Each one of these files is a snapshot, as it's a copy of your essay at the point-in-time when you saved it.

Snapshots provide us with an easy way to undo changes and backup systems.

How Cassandra Stores Data

Cassandra breaks its data down by Keyspace (which is like a Database in MySQL or Schema in PostgreSQL), and Column Family (a table). Data for the column families is stores on SSTables (Sorted String Tables).

When Cassandra writes to disk it does so by writing a new SSTable. Every SSTable is immutable, so it will always make a new SSTable each time it flushes. A process known as Compaction will automatically merge the tables into a single new table.

For example, if we have a column family named Users in the keyspace App, the data for that table would look like:



<Cassandra Data>/App/Users/
1-big-Data.db
2-big-Data.db
3-big-Data.db
4-big-Data.db

Each big-Data file is a SSTable. Compaction would take all of these tables and merge them into a single, new file 5-big-Data.db.

How Cassandra Takes Snapshots

When you take a snapshot with Apache Cassandra, it creates a Hard Link of all live SSTables. Easy, right? Well it's a little more complex than you might think

What's a hard link?

A hard link is a file that points to the same data as another file.

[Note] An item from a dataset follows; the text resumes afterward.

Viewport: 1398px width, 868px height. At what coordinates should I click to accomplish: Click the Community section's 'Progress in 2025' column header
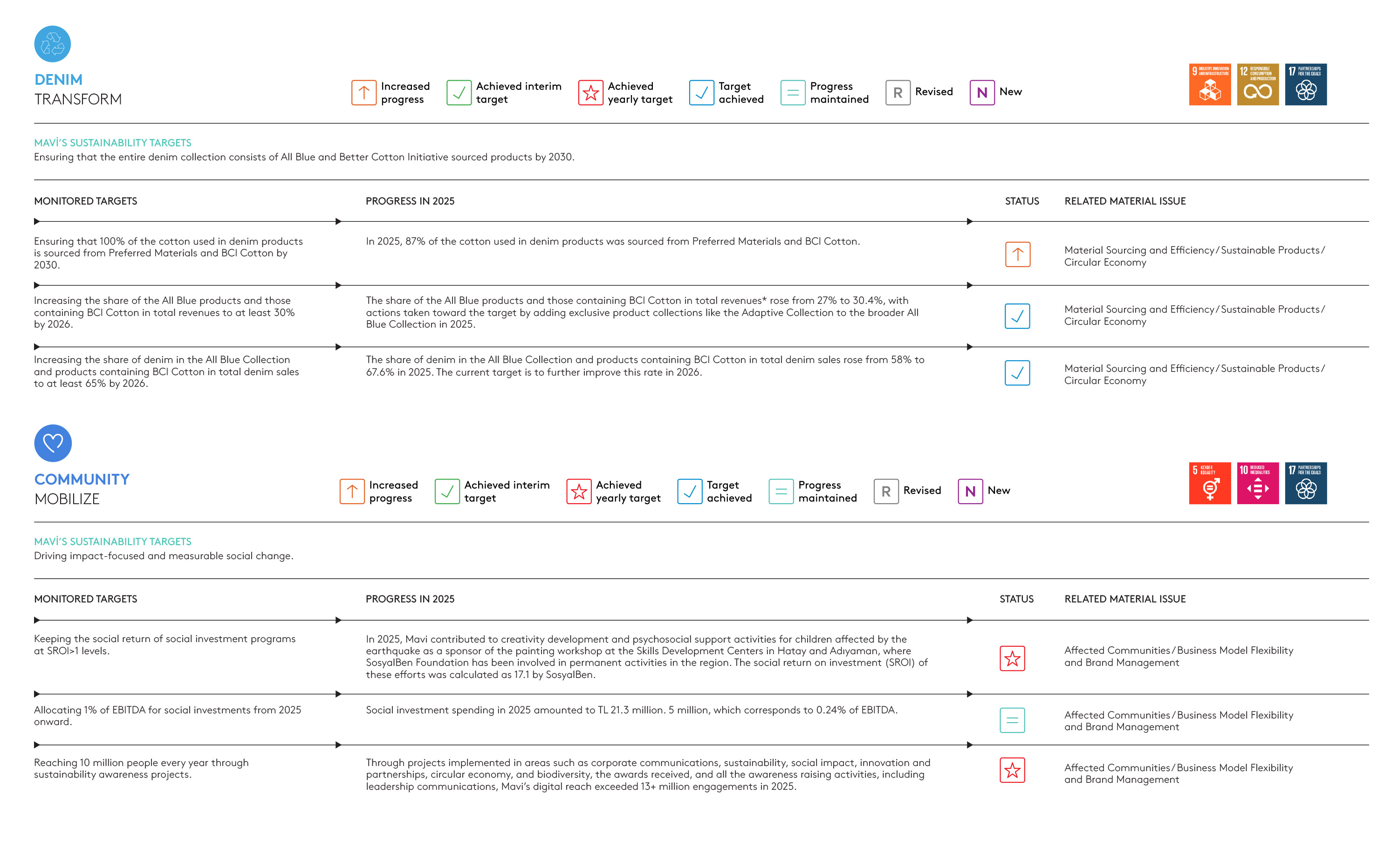[x=410, y=599]
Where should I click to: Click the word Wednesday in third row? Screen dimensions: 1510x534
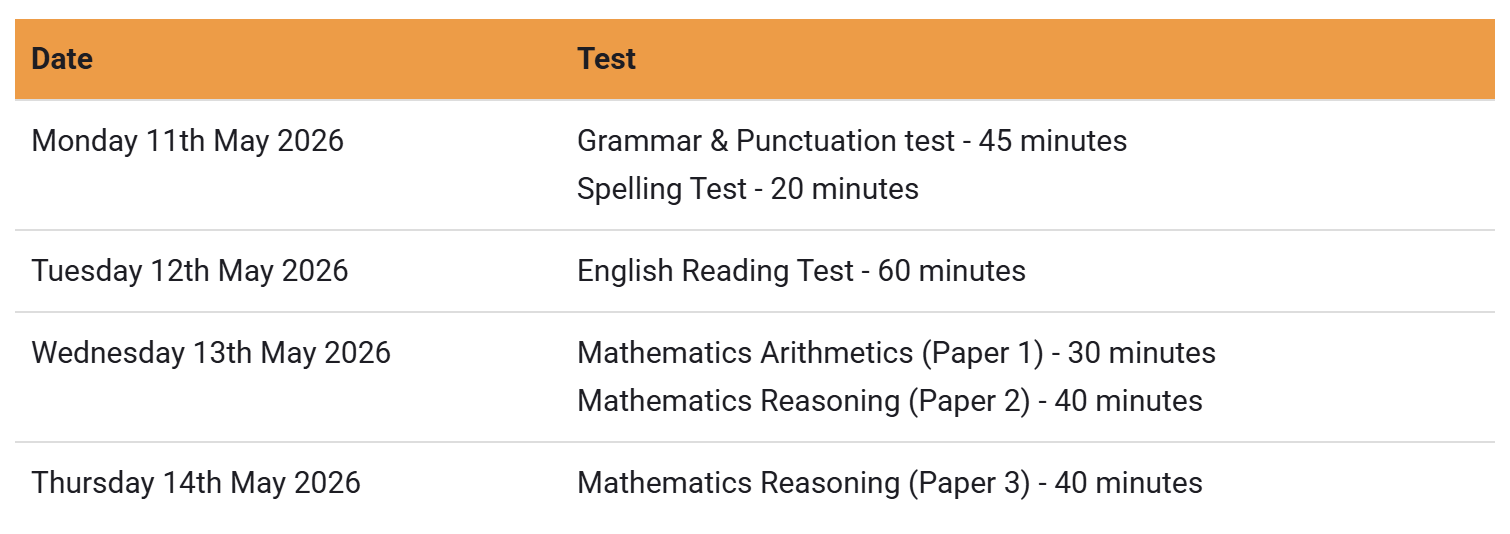[108, 353]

In UNIX-like systems (Linux, macOS, BSD), the system uses INodes to reference the data on disk, and files on your computer reference INodes. A hard link is a file that shares the same INode as another file.

Hard links are different than Soft Links, which tell the application reading that file where the actual file path is.

The Catch

There's a very important catch with hard links: The data on disk will only be deleted when all references to it are removed.

For example: Inode 1001 references 500MB of data on the disk and we have two files that point to Inode 1001. If we deleted the first link, the 500MB data will still be on disk because of the second link. We won't free up that 500MB from disk until all links have been deleted.

Where Cassandra Stores Snapshots

Since snapshots are hard links of existing files, these files must be on the same filesystem as your data. Therefor, snapshots are stored in the snapshots directory within your Column Family. If we took a snapshot named snapshot1 on our existing Users table, it would result in:



<Cassandra Data>/App/Users/
1-big-Data.db
2-big-Data.db
3-big-Data.db
4-big-Data.db
<Cassandra Data>/App/Users/snapshots/snapshot1
1-big-Data.db (Hard link)
2-big-Data.db (Hard link)
3-big-Data.db (Hard link)
4-big-Data.db (Hard link)

When compaction occurs and the SSTables are merged, our snapshot is unaffected:



<Cassandra Data>/App/Users/
5-big-Data.db
<Cassandra Data>/App/Users/snapshots/snapshot1
1-big-Data.db
2-big-Data.db
3-big-Data.db
4-big-Data.db

Because there is still at least one reference to the data of SSTables 1-4, the system will not delete that data from disk.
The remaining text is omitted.